To whom it should greatly concern

close up of typewriter with the words 'to whom it may concern' typed in the centre of a piece of paper
Image: Shutterstock

By Phil Kreveld

To whom the renewable energy transition is of great concern: energy ministers and advisers, either wake up to the problems you are causing with your favourite but conflicting ideas, or for the good of the nation, get out of the way and hand the planning job to a national engineering design authority.

Politically palatable policies and wishful thinking will surely steer Australia towards an unnecessarily expensive transition and duping of the public with subsidised policies for solar, and more batteries. Meanwhile solar installers steer customers to more powerful installations. High electricity tariffs confirm to householders that investment in solar seems smart and wishful thinking, on the part of state and commonwealth governments, encourages ‘no transition without transmission’ projects.

Related article: Politics and engineering—a dangerous mix

Well over 90% of all electricity generated is consumed in distribution networks. If between the hours of around 11am and 4pm, on the south-east coast, distribution networks generate sufficient energy to satisfy consumer demand-plus more (hence the growth of batteries), who needs more transmission to carry unwanted energy?

In fact, there can be no generation of unwanted energy—rather, no energy would flow in the transmission lines connecting distribution networks to distant generators. More about ‘unloaded’ transmission lines later. So, the solution we have come up with is to store excess energy from rooftop solar in batteries, therefore extending the period following sundown, that distribution networks can operate without need for importing energy.

The more batteries that are installed, the less externally supplied electricity is required. The purchase of increasingly powerful solar would make larger and larger capacity batteries a sensible purchase—but only to the extent that the stored energy could be used at a sufficient discharge rate so that they would be able to store more excess energy the next day. And if that cannot be achieved, what then? Store it in other batteries? Have a repeat of Callide C—and force synchronous generators to run as motors, blowing up their turbines?

Massive Callide C4 turbine unit after catastrophic failure
Callide C4 Unit after the catastrophic explosion at Callide C power station in May 2021 (Image: CS Energy)

Politically the nation is being misled in being asked to believe that more household solar means cheaper and cheaper energy. Were that the case tariffs should have been much lower already but we all know that it is not so. To add fuel to the fire, the Commonwealth Government is crowing about its Capacity Investment Scheme. Companies tender for solar and wind generation capacity, and they are reimbursed for losses if the contracted energy prices are not reached! The government wins if prices rise above contracted prices but with more and more self-sufficiency in distribution networks, chances are that the taxpayers will be going for their wallets in the end.

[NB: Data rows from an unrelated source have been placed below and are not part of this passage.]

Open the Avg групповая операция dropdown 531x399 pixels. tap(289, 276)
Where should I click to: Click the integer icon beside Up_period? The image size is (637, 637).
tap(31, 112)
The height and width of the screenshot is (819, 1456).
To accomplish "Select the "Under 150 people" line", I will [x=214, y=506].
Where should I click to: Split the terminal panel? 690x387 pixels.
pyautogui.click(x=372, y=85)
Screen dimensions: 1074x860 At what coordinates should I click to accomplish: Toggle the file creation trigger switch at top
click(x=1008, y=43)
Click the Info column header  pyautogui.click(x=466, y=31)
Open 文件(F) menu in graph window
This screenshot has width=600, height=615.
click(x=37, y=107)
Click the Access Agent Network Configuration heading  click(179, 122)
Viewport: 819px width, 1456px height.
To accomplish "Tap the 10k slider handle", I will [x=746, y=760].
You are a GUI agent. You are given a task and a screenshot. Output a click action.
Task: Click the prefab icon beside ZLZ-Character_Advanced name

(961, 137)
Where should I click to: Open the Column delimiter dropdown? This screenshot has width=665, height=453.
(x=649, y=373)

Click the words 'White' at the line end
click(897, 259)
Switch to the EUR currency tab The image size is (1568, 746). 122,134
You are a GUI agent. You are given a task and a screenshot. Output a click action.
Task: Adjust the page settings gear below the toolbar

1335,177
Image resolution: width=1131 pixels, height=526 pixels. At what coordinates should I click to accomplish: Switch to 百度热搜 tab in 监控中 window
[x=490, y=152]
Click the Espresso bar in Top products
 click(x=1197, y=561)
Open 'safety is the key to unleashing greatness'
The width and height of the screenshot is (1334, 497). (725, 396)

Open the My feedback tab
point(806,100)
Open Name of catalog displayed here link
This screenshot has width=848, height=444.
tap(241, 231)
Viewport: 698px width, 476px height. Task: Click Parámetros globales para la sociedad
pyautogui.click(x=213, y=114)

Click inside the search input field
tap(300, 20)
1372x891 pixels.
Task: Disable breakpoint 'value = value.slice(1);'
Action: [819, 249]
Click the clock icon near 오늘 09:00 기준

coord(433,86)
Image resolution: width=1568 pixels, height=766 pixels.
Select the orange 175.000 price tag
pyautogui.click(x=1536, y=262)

So, let’s get a little technical: household and business solar require a stable voltage and frequency. Increasing power ratings of rooftop solar causes power to flow in the reverse direction. The resulting voltage becomes heavily influenced by reverse power flow, and a phenomenon termed ‘harmonics’ (distortion of the voltage sinewave form). That causes instability in the solar inverters. To overcome this, distribution networks restrain power output from inverters, either switching off inverters remotely or reducing their power output. They’re figuring on solar system owners not noticing!

There’s more; the basically uncontrolled installation of solar inverters in the three-phase network causes dangerous earth and neutral voltages to build up. Distribution networks are aware of all this but—what are they doing about it? Another technical matter; when distribution networks take very little power from a transmission line, its voltage rises and becomes difficult to control—or expensive measures need be taken, for example the installation of thyristor-switched inductors.

Meanwhile the media soak up the press announcements; ‘renewables are very low-cost energy’; ‘there is no transition without transmission’; ‘nuclear is needed when the sun doesn’t shine or the wind doesn’t blow’; ‘community batteries will help mums and dads reduce their power bills’. None of it is, sadly enough, of any consequence because Australia has an uncoordinated, siloed, meandering path to its renewable targets!

Related article: Fibs about the renewables transition—and the cost of energy

Summing up the above, there are two policy trains hurtling towards each other—one of shoving more and more solar into distribution networks, and at the same time encouraging all that large scale generation and battery storage! There is what really seems a wilful blindness. At the recently concluded Australian Clean Energy Summit, the panel discussions gave the impression that all is hunky dory—it’s almost as if large-scale generation-transmission and distribution inhabit separate universes.

Who ends up paying for all these conflicting policies? It is a Hobson’s choice—either the citizen as consumer, or as taxpayer coughs up.